Records from a data source
====================

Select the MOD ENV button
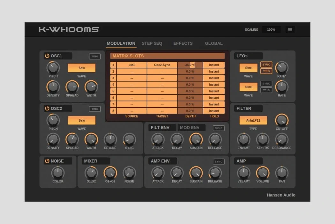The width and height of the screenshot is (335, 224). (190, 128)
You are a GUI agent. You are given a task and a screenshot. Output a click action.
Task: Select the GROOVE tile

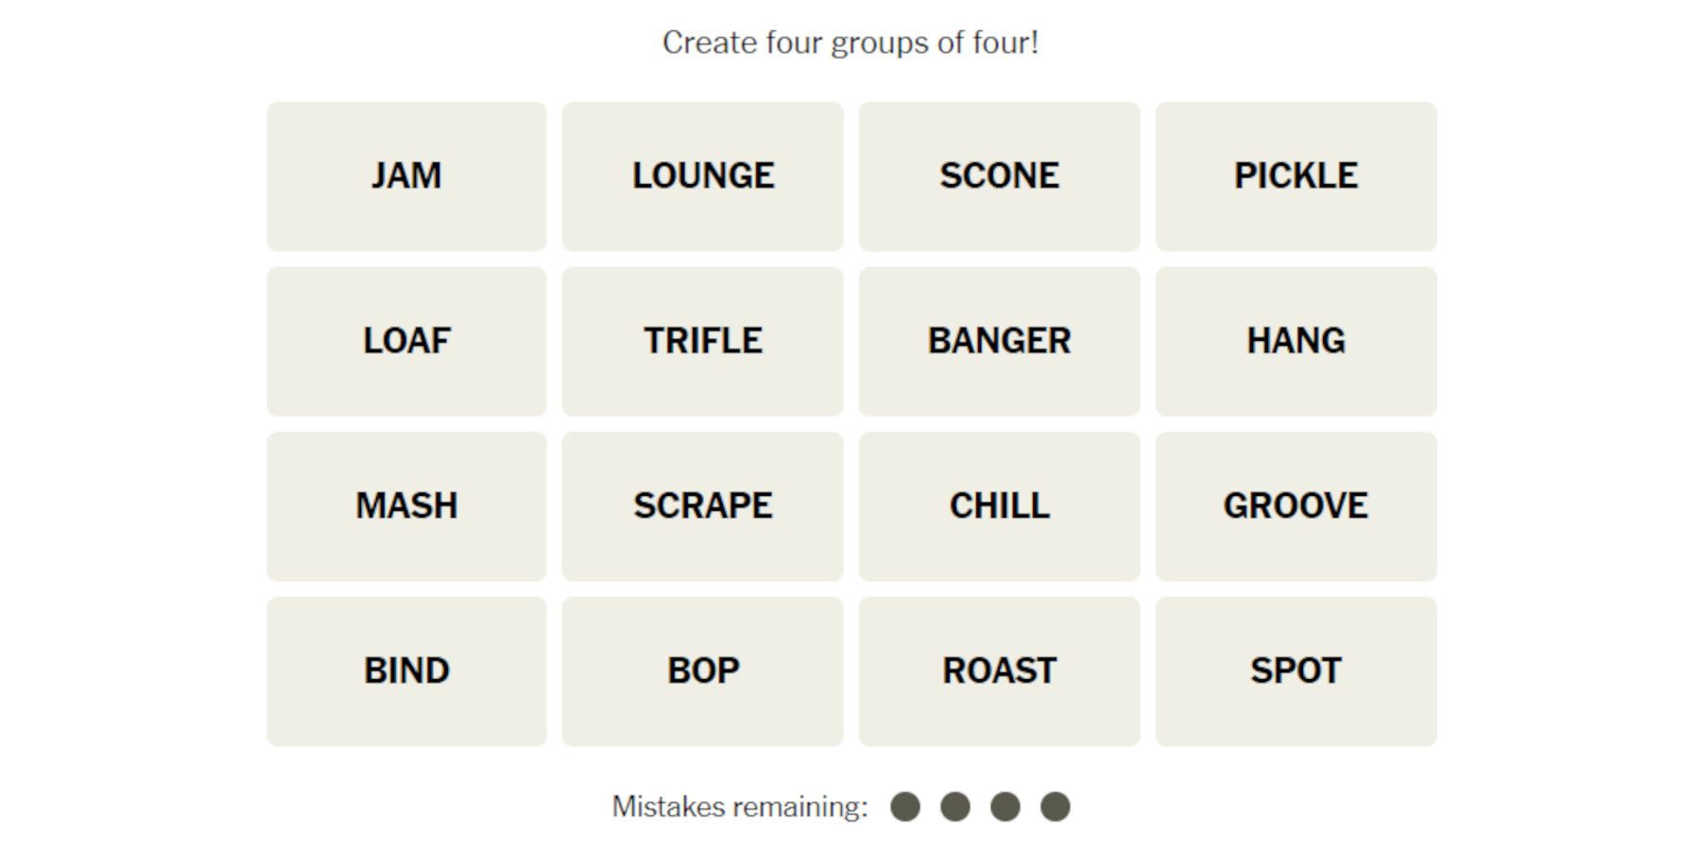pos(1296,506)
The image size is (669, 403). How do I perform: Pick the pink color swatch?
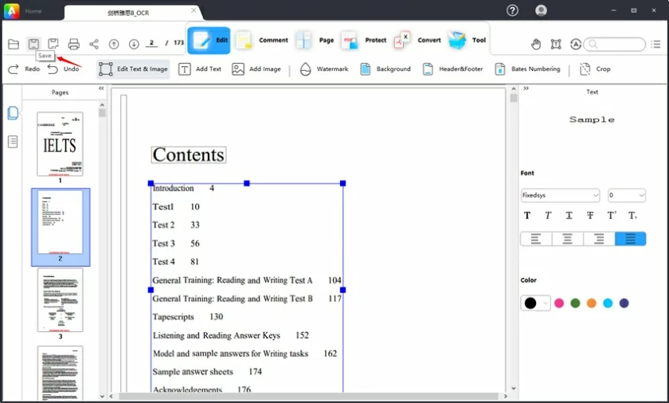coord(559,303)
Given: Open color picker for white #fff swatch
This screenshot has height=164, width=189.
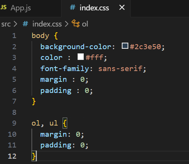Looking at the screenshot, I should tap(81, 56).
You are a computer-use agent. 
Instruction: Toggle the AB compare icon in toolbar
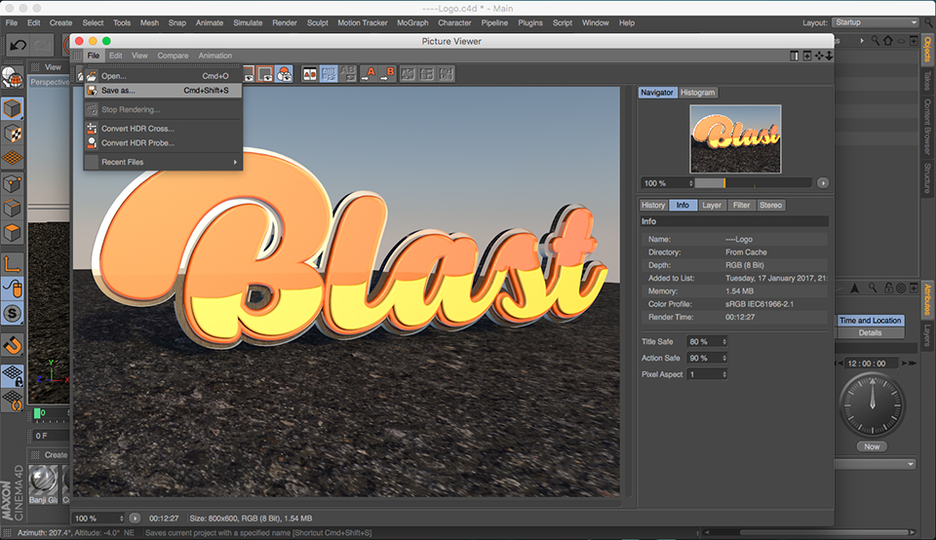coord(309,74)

====================

**Requirement**
Find the lines in the data that include "agent", then copy each of them.

**Output for this task**
You are a GUI agent. You are given a task and a screenshot. Output a click action.
You are a computer-use agent. 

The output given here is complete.